Agora, um estudo do Itaú Cultural mostra o estrago no setor provocado pela pandemia desenfreada. Segundo dados do estudo divulgado hoje, o meio da economia criativa sofreu um golpe de 9,94%, fazendo com que as 6.958.484 pessoas que ganhavam a vida no setor em junho de 2019 se tornassem 6.266.560 um ano depois. O Painel de Dados do Observatório Itaú Cultural, que monitora a evolução econômica da indústria criativa no Brasil mostra que o impacto maior foi entre os trabalhadores mais ligados a atividades culturais. Neste caso, a queda foi de 49%, caindo de 659,9 mil trabalhadores em junho de 2019 para 333,7 mil. Por ramos, os números ficam assim: atividades artesanais caíram 49,66% (132,8 mil postos de trabalho a menos). No cinema, música, fotografia, rádio e TV, são 43.845 menos postos de trabalho. O setor editorial caiu 76,85%, com 7.994 menos vagas, e as artes cênicas e artes visuais diminuíram em 43% (com menos 97.823 postos de trabalho.

O diretor do Itaú Cultural, Eduardo Saron, falou ao Estadão sobre a devassa que a pandemia provocou no meio artístico e sobre a recuperação que o meio musical pode ter depois desse quadro ainda preocupante.
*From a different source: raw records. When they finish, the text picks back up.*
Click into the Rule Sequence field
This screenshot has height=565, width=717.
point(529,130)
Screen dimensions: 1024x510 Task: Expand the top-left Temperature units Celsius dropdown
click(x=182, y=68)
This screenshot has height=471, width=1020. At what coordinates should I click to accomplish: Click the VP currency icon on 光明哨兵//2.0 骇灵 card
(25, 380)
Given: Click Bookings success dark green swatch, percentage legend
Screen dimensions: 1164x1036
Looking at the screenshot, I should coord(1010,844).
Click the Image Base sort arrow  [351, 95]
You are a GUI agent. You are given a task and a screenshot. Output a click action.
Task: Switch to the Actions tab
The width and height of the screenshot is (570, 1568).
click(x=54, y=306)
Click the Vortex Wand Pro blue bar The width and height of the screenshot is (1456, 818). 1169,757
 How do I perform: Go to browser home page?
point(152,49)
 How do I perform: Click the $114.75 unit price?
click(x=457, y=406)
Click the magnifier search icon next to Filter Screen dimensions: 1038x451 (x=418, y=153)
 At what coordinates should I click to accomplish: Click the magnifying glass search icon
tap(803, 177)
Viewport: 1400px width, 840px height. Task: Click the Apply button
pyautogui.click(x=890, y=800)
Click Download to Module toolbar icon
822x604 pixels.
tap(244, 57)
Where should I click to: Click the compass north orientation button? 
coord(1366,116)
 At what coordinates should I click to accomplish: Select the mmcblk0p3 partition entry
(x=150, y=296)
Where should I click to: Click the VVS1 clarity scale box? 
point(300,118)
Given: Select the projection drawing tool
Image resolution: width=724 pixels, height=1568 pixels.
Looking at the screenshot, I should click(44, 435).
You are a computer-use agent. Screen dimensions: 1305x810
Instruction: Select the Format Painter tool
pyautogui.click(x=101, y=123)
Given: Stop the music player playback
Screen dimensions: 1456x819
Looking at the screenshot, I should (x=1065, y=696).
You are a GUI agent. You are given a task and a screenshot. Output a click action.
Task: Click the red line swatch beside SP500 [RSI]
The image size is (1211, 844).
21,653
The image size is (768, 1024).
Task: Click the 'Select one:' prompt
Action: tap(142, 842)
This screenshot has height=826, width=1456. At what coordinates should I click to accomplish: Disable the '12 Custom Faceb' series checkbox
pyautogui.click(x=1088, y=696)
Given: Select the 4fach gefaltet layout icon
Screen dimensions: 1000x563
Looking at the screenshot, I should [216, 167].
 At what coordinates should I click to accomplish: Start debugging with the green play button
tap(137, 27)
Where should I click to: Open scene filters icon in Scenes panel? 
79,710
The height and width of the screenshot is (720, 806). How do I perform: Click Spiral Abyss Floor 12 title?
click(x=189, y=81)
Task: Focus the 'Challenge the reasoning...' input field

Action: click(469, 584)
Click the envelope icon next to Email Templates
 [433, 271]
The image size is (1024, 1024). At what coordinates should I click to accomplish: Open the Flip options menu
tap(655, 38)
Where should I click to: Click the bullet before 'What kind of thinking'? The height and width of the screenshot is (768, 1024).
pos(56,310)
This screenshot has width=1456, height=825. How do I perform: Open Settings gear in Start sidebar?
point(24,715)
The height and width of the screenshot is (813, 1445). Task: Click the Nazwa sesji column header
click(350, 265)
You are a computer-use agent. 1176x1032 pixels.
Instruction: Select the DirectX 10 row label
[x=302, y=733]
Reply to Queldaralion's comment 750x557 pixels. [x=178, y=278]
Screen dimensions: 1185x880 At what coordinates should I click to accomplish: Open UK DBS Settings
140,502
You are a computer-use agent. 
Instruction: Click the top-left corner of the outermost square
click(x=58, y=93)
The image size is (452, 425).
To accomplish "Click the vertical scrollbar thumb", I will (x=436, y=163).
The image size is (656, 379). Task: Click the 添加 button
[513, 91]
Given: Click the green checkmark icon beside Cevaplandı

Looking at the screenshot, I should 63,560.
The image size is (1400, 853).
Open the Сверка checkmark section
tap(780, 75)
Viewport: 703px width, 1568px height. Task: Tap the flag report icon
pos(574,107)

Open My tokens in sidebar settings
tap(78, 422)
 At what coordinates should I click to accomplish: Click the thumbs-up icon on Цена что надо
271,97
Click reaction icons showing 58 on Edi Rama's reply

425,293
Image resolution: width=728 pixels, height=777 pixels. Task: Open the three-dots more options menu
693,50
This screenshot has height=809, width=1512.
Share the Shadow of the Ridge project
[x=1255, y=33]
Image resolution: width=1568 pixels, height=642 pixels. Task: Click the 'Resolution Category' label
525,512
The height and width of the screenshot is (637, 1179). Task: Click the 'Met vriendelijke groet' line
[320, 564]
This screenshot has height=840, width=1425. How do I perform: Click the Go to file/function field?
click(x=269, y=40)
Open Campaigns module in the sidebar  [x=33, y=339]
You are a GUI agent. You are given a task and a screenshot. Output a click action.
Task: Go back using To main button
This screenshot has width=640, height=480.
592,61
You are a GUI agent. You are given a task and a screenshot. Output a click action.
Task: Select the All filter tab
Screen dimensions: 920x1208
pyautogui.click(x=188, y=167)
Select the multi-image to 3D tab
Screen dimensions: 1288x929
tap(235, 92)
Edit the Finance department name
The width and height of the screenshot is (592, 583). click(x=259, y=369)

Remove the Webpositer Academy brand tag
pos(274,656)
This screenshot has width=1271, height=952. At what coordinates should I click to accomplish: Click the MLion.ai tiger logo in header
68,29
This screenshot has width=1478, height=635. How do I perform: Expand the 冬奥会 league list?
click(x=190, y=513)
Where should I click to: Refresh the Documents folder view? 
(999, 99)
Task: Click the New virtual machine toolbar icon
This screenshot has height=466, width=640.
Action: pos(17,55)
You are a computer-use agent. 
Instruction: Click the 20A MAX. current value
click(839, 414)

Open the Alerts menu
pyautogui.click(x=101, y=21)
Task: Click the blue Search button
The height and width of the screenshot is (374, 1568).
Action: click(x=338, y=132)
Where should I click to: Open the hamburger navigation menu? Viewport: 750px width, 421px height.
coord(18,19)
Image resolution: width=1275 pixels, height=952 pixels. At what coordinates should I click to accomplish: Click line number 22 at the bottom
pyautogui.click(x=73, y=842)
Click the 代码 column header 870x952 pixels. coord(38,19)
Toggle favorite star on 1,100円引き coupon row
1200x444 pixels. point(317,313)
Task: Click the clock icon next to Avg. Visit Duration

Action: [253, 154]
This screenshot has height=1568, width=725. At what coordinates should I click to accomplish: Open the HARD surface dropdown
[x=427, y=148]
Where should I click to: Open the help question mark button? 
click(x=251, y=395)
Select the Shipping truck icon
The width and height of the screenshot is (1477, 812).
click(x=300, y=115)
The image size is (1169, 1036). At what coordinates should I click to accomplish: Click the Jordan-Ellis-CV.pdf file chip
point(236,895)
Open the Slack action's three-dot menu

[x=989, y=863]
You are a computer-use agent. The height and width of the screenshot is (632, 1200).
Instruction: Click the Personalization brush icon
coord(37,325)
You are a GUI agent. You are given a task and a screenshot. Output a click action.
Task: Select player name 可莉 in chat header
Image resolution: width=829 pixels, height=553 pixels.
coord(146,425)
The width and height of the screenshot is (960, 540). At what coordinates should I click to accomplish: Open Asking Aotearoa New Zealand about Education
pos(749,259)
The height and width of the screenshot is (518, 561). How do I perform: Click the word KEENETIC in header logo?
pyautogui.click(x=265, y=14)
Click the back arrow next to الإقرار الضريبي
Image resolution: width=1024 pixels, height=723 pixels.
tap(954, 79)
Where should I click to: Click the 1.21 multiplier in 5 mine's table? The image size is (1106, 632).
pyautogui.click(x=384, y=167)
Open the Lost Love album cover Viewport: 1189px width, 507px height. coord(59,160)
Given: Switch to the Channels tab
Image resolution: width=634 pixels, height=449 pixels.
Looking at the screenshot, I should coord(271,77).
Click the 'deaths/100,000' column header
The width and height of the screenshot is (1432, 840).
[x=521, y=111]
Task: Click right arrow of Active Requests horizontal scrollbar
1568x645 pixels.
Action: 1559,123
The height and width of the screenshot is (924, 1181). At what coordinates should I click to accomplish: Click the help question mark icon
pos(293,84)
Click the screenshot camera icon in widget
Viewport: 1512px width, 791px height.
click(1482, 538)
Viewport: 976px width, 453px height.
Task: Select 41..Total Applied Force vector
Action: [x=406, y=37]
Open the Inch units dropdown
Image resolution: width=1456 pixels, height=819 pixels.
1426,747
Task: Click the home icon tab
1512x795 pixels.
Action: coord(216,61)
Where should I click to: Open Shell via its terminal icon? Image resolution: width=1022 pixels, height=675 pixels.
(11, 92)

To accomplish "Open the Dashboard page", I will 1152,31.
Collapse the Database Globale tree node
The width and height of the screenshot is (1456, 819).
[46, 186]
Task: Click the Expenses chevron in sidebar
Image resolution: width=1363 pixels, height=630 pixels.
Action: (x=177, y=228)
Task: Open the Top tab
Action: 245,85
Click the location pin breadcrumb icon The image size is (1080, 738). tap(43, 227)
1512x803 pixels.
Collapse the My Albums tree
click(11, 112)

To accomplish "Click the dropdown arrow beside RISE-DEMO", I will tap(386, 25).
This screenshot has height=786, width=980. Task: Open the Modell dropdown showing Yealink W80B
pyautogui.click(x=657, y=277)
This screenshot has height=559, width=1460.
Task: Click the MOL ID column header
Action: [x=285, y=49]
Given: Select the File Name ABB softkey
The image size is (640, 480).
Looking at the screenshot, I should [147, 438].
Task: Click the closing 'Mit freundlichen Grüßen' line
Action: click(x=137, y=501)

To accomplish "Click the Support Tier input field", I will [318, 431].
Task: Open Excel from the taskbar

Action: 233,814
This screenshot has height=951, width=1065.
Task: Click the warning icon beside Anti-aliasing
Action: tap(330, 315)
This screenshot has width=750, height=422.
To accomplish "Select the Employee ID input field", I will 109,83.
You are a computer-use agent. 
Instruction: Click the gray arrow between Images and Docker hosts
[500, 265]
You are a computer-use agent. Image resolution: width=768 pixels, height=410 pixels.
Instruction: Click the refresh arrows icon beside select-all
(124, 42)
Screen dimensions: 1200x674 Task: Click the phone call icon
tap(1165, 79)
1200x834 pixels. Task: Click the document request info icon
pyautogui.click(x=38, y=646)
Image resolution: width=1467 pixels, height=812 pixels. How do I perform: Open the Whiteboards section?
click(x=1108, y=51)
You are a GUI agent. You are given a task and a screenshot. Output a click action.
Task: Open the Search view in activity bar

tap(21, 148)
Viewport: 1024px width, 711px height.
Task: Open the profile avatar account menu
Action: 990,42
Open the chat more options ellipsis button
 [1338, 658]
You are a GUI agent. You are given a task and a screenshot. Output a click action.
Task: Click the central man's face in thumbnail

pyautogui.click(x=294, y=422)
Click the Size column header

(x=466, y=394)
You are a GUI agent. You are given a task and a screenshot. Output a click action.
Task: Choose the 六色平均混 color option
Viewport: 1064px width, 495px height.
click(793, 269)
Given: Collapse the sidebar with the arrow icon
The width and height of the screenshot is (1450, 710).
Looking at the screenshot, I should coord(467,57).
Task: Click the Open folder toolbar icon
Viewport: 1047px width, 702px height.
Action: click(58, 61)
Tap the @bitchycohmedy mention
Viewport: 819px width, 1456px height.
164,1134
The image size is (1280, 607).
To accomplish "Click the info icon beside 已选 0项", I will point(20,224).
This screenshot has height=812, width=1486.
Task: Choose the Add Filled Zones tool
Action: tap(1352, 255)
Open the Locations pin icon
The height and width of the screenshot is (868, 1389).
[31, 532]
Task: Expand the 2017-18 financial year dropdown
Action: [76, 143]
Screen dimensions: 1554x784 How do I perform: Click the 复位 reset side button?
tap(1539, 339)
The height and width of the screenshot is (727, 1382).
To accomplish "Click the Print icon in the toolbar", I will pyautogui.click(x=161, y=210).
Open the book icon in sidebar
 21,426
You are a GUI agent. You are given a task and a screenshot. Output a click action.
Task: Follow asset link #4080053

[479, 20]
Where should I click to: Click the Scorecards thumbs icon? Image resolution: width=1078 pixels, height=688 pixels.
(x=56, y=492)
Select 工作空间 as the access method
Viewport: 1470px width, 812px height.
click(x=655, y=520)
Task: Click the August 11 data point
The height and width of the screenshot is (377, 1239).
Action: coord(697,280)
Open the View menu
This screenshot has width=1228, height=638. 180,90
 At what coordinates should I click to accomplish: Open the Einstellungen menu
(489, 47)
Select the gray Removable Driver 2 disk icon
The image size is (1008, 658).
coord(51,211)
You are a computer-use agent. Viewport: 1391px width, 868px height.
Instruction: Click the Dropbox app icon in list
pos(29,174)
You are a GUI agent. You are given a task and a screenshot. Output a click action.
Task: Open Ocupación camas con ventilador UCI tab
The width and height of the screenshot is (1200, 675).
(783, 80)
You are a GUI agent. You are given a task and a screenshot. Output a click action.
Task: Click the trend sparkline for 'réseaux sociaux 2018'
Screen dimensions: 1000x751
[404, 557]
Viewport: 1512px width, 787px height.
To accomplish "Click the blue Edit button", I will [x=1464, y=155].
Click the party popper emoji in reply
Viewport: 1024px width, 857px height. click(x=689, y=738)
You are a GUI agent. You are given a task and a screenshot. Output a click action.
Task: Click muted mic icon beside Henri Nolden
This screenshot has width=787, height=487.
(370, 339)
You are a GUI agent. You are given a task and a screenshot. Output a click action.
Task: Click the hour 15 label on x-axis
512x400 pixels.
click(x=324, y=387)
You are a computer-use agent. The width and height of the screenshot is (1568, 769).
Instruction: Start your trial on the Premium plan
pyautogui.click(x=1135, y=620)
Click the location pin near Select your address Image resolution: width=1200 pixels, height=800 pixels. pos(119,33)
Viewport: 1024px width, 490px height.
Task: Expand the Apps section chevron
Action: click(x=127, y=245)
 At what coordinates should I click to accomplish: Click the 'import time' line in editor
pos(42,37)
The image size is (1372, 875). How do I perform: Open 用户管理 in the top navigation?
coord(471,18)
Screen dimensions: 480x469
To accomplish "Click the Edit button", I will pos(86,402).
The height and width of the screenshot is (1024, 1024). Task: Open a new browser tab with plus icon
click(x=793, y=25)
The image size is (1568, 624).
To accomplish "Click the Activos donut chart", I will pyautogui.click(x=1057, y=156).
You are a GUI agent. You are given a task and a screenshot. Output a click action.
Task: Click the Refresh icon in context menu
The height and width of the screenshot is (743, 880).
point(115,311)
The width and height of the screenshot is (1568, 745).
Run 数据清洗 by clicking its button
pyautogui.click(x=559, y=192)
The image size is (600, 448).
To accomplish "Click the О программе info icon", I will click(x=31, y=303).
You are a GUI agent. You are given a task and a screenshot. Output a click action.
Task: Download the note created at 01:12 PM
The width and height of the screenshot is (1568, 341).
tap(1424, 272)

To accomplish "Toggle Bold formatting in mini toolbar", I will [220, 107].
Qual a leitura que você faz dessa queda dos números atividades da economia criativa durante a quarentena? Acha que ela acabou sendo mais afetada do que outros meios?

O impacto da pandemia foi bastante relevante para a economia criativa. Como os números mostraram, se olharmos junho do ano passado e junho deste ano, perdemos 691 mil empregos neste intervalo. Se fizermos o comparativo com dezembro de 2019, a queda foi ainda maior, uma vez que, no segundo semestre do ano passado, a economia tinha se aquecido um pouco e tinha gerado mais postos no setor. Frente a dezembro a perda chegou à marca de 871 mil postos de trabalho. A economia criativa foi uma das primeiras a parar e será uma das últimas cadeias de produção a voltar completamente, dada a necessidade de suspensão social durante a pandemia. Cinemas, teatros, casas de espetáculos, centros culturais, tudo fechou no primeiro semestre. Toda uma longa cadeia de profissionais se viu sem trabalho de uma hora para outra. Todo o pessoal de back stage e de produção foi afetado. O desemprego atingia toda a economia. A economia criativa não ficou imune ao processo.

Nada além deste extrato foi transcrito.